◆ Exercise input:
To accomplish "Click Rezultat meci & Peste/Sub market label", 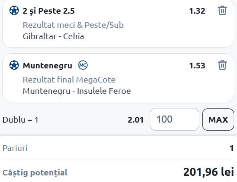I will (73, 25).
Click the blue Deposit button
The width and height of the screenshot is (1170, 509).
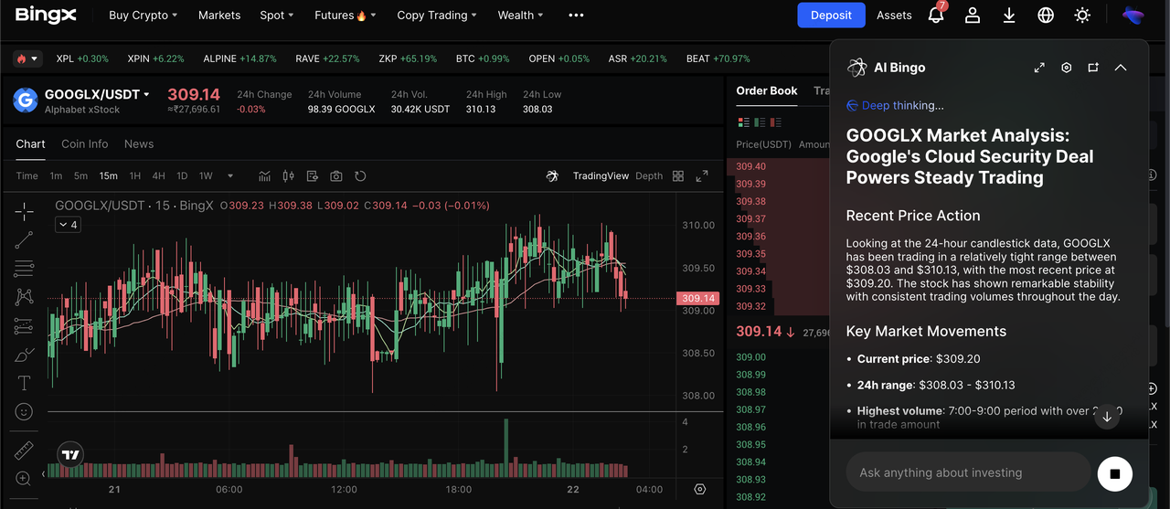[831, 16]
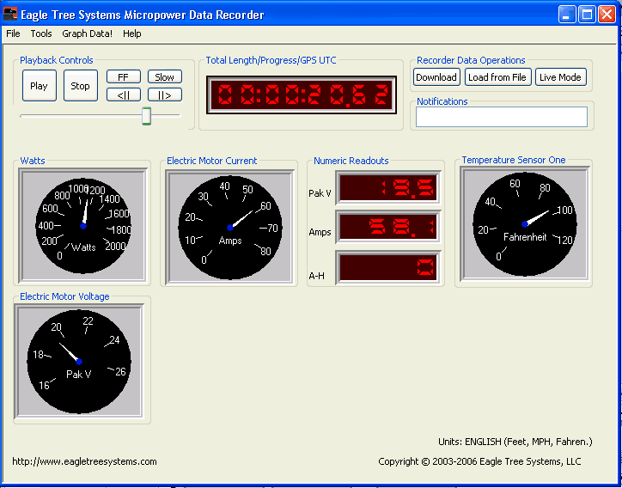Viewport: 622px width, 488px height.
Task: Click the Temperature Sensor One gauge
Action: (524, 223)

...

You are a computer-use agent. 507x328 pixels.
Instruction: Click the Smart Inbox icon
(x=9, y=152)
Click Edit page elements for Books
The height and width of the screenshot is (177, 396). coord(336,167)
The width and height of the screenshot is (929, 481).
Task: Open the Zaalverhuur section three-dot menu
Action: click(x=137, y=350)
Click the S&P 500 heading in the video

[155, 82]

...

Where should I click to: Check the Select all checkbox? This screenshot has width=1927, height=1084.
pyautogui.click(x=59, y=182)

◆ Short task: Please copy the part of the entries that opens with the line containing "Where should I" and closes with the line containing "pyautogui.click(x=59, y=182)".

◆ Solution for this exercise:
Where should I click to: Check the Select all checkbox? This screenshot has width=1927, height=1084.
pyautogui.click(x=59, y=182)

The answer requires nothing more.